The Populate toolset lets you add animated characters to your scene quickly and easily. The characters can walk along paths, or flows, and others can hang out in idle areas or sit on seats. The flows can be as simple or as complex as you like, and can include shallow inclines and declines.
The Populate toolset consists of these basic components:
- Flow A pathway for walkers that resembles a sidewalk or hallway. A flow consists of one or more connected straight-line flow segments that you create by clicking and moving the mouse in a viewport. When a flow is correctly formed, with permissible angles between segments and of inclines, parallel lines indicating pedestrian paths appear along its length. At the endpoints of each line are arrows indicating its flow direction. Also, red and blue marks on flows indicate starting points and walking directions of female and male people, respectively.
You can edit existing flows by moving segments and their endpoints, known as flow points. You can also subdivide a flow to add complexity to the path. You can also create inclines and declines, also known as ramps, which have their own markings.
Where two flows intersect, a green cross-shaped arrow appears. This indicates that walkers on one flow can change direction at random to move to the intersecting flow.
Each flow has two portals: Portal 1 and Portal 2. The portal is the direction from which pedestrians appear on the flow.
- Idle Area A region separate from the flows where people congregate, such as a park or traffic island. Settings include density and how the people form groups of interacting characters. Idle areas are always distinct from flows; Populate does not support the passage of people between the two.
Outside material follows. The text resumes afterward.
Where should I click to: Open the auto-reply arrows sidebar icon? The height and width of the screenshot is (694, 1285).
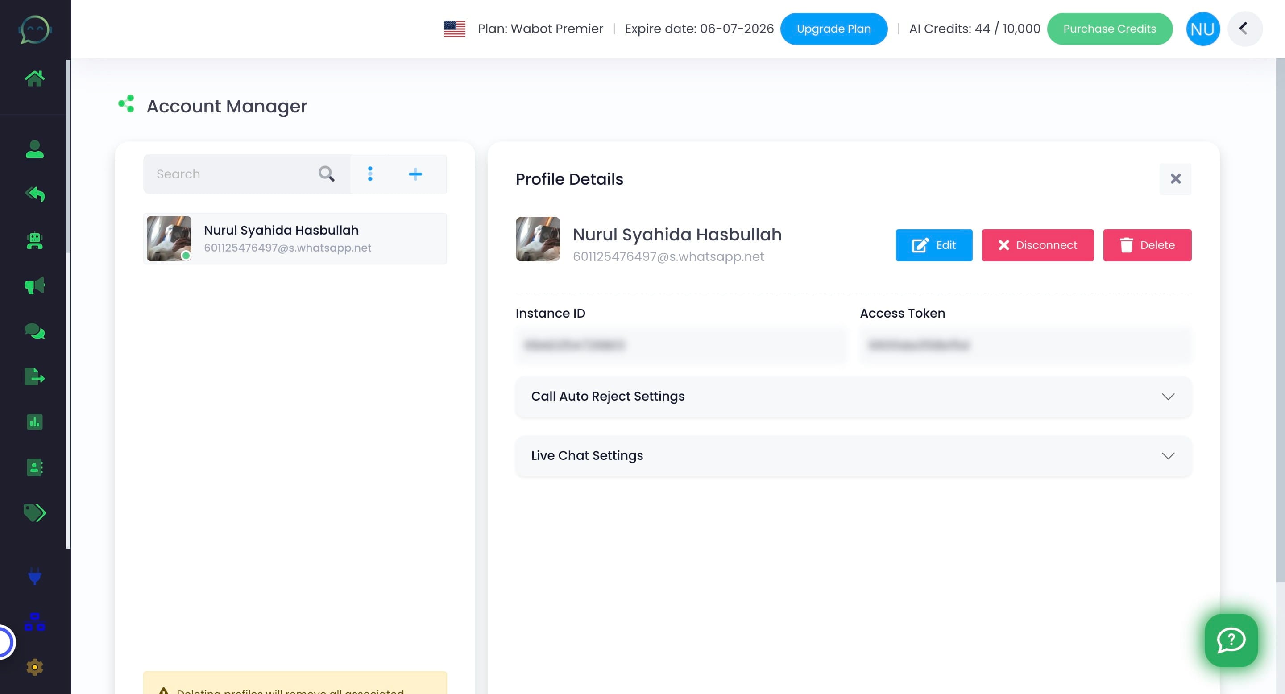[34, 194]
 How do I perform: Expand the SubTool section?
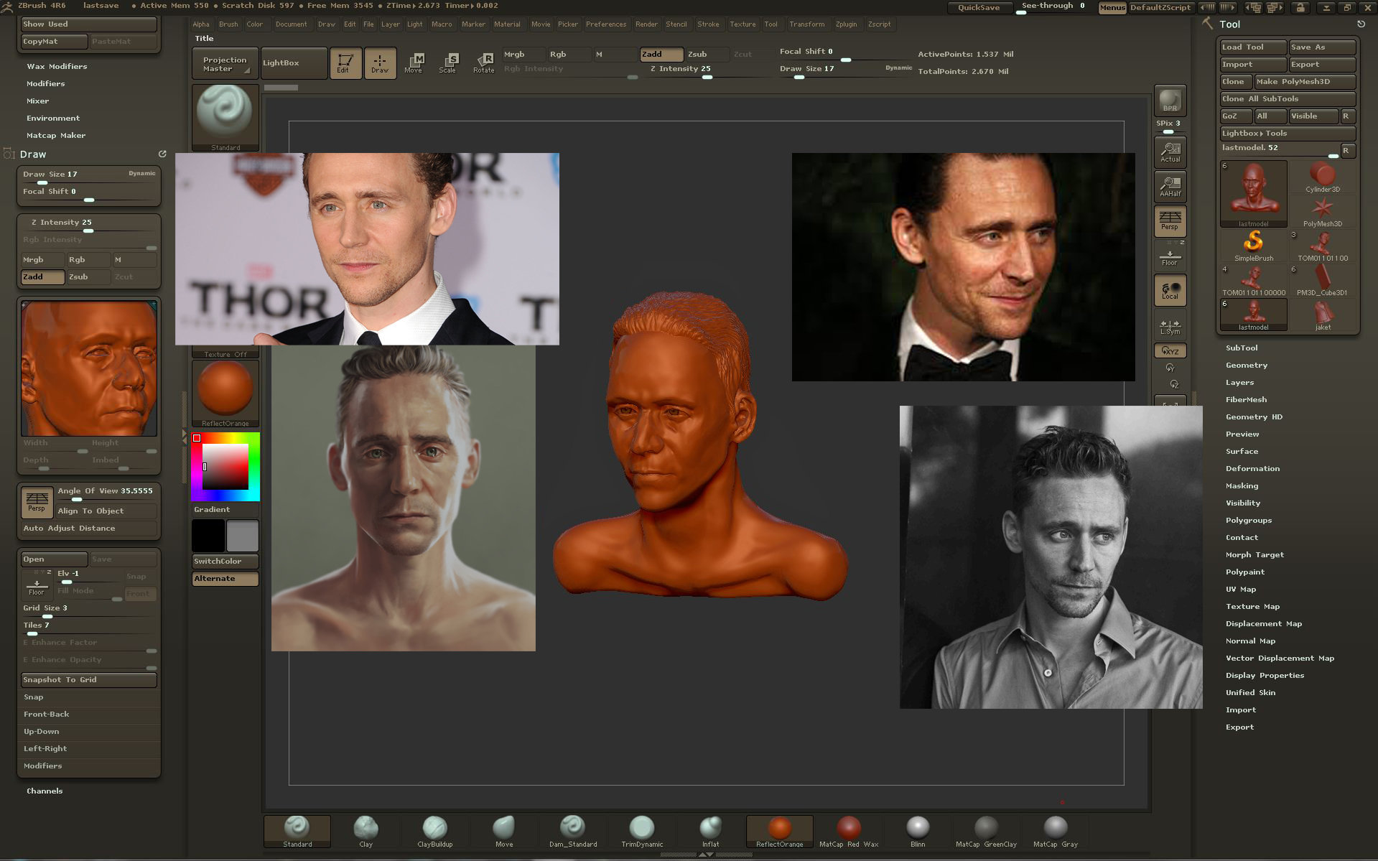point(1242,348)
- Seat A seat is a box-shaped object on which one person sits. You can place seats on idle areas or anywhere else in the scene. People sitting on seats can interact with people sitting on nearby seats, or they can behave as if they are alone.
- People The virtual humans in the Populate simulation. You can adjust their appearance by setting a skin type, from stick figure to textured skin, by regenerating their look, swapping their appearance, and by switching between resolutions. Otherwise, you control Populate people indirectly by adjusting settings described in these topics.
Note: Flow, idle area, and seat objects do not render; their purpose is for visualizing and adjusting the simulation when setting up the scene.
Populate Improvements
In Autodesk 3ds Max 2015, a number of changes make Populate simulations more versatile and realistic.
- You can adjust the percentage of slow versus fast walkers in a flow. Flows can also include runners. In addition, you can set different values for the pedestrians from Portal 1 and Portal 2—in other words, for people walking in different directions on the flow.
You can animate the Portal settings for a flow. This gives you the ability, for example, to start with an empty flow and then control which gender, speed, and density distributions of people enter the flow at any given frame.
See Portals Group and Portal 2 Rollout (Populate Flow), Example: Animating Flow Settings, and Example: Unlinking Portals.
- Seats are a new kind of idle area. See Define Idle Areas Panel (Populate) and Seat Rollout (Populate).
- You can delete, swap, and adjust the behavior and appearance of selected individuals in a crowd. See Edit Selected Panel (Populate)
- You can bake selected people into standard 3ds Max geometry and animation.
- You can adjust the diversity of the characters in a crowd. See Crowd Styles Customization Dialog (Populate).
- At intersections, pedestrians negotiate corners more realistically.
Generating Different People
Flows reuse people, so it's possible in Populate that a character leaving a flow can be seen on another one a short time after. When noticeable you can fix this by using Regenerate or Delete Selected: Only one appearance or spawn of a character on a flow is regenerated or deleted. See Edit Selected Panel (Populate).
Another way to improve or adjust the diversity of characters in a particular flow or idle area is to use the Appearance feature. See Edit Selected Panel (Populate) and Crowd Styles Customization Dialog (Populate).
Interface
The main Populate controls appear on a tab of the ribbon.
Additional controls, especially for sub-objects of the Populate simulation, appear on the Modify panel.